→ Records contained in a dataset:
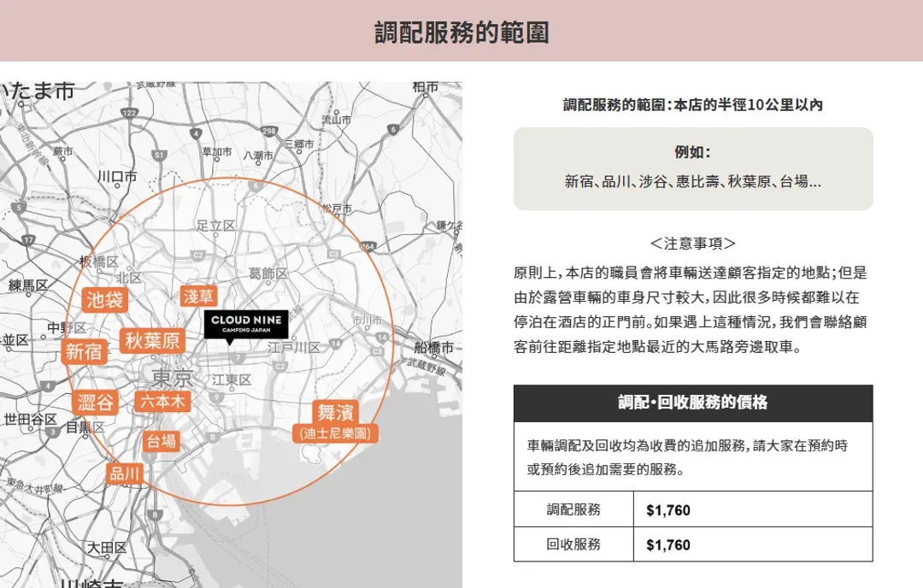Viewport: 923px width, 588px height.
Task: Click the 東京 label on the map
Action: (x=172, y=379)
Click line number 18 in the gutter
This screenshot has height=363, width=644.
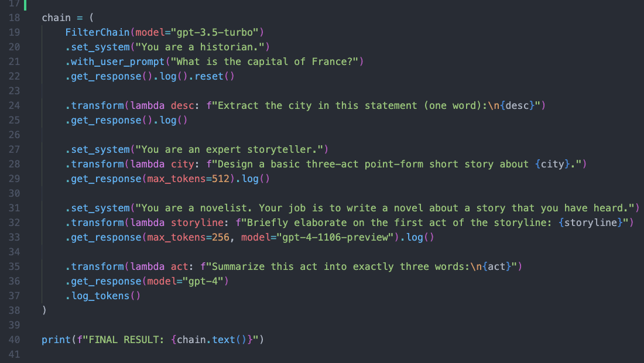point(15,18)
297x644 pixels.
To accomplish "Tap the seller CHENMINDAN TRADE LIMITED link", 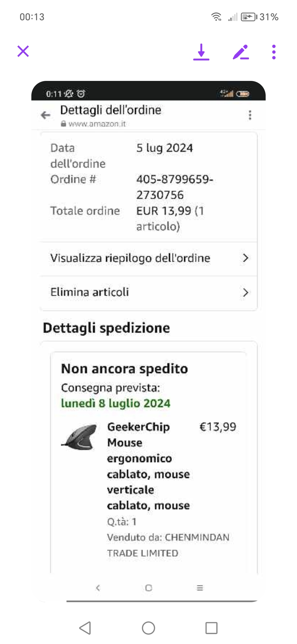I will [x=168, y=545].
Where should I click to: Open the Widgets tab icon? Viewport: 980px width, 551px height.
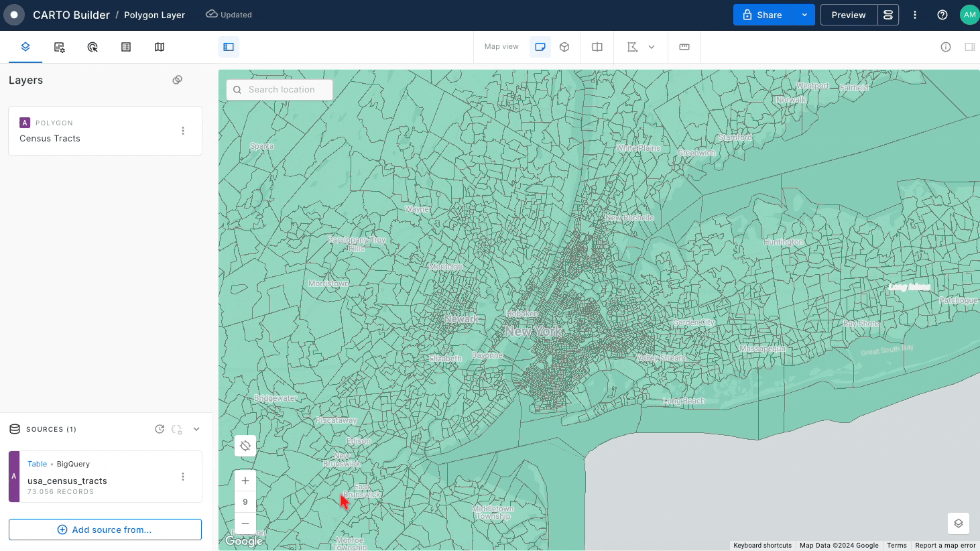59,47
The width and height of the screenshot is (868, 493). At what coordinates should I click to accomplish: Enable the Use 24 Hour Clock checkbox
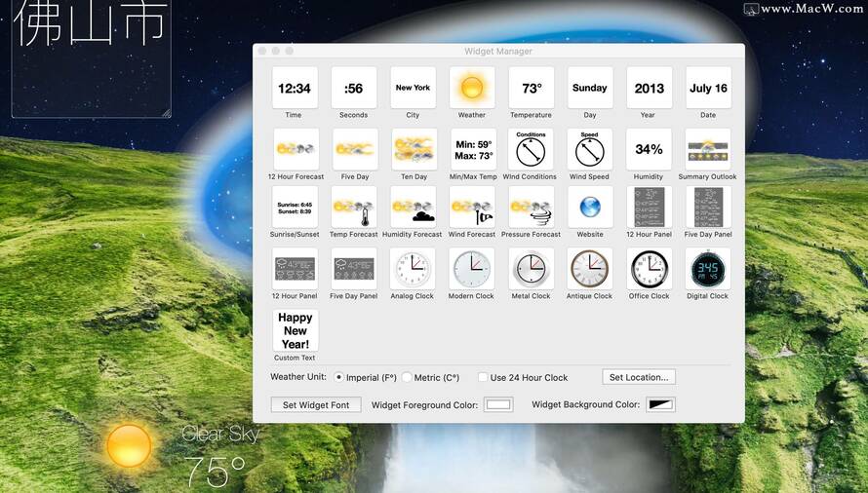pos(483,377)
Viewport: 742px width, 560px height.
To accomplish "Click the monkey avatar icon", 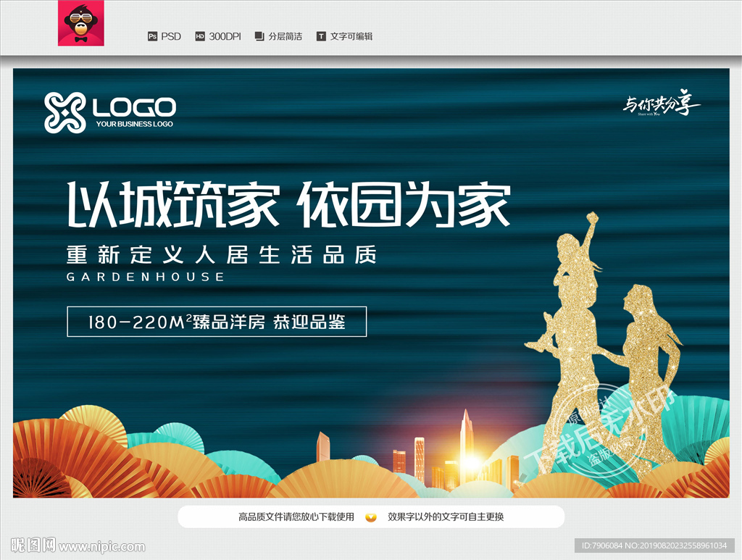I will pos(81,23).
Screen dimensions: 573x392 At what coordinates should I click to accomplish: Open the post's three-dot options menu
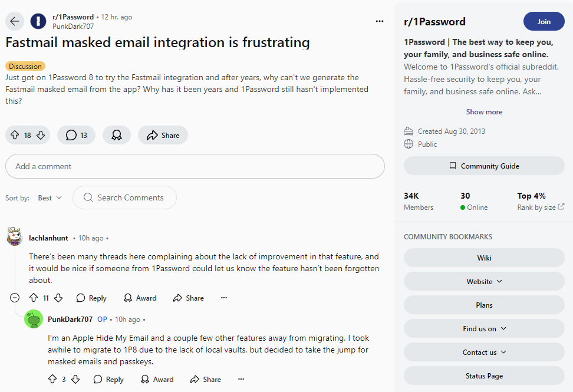tap(380, 21)
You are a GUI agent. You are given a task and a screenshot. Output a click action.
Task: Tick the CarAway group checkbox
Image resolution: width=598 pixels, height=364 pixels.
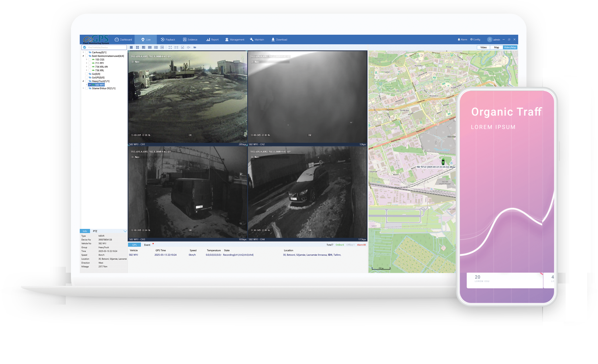tap(87, 53)
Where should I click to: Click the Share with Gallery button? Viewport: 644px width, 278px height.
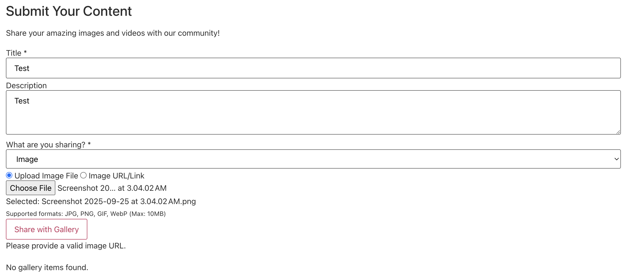click(47, 229)
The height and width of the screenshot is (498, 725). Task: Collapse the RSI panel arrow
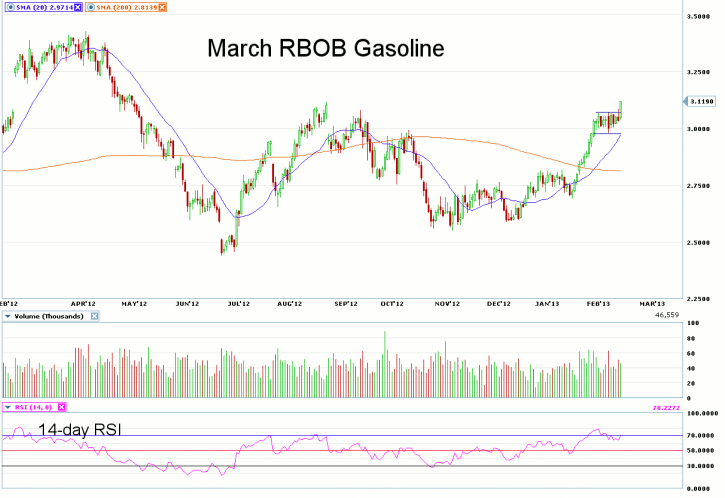pos(8,407)
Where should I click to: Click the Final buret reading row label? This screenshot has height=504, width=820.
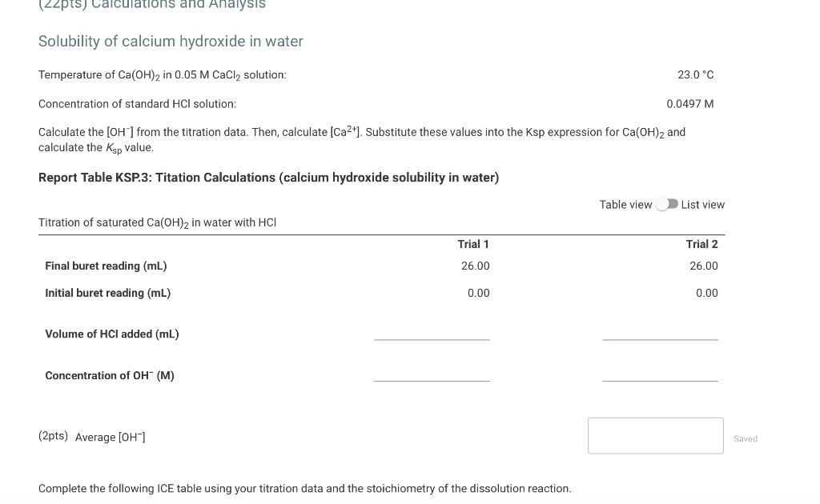tap(106, 266)
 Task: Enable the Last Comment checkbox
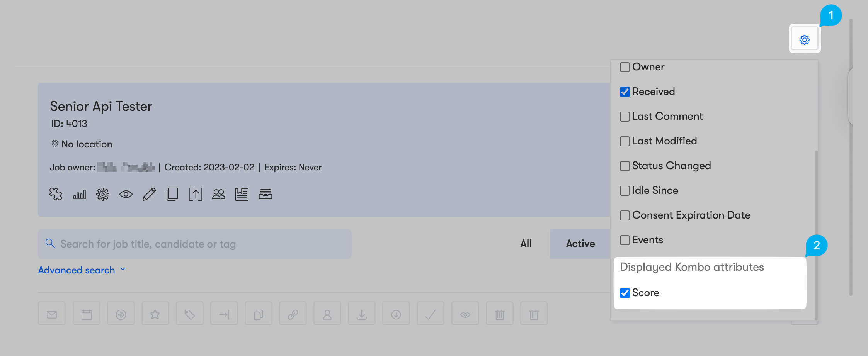[x=625, y=117]
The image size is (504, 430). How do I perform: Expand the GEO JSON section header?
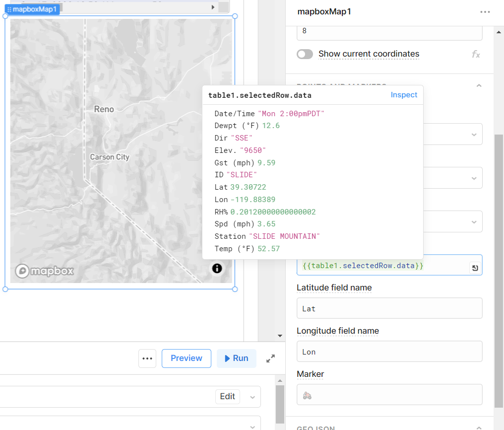tap(478, 427)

→ EXERCISE DIRECTIONS:
In the records above, find the line that contains "Task: Enable the Last Comment checkbox". Retype it and every line after it, exactly, leaving out all pictures.

→ ANSWER TO THIS TASK:
 Task: Enable the Last Comment checkbox
[x=625, y=117]
The image size is (504, 430). How do I perform: Expand the GEO JSON section header?
tap(478, 427)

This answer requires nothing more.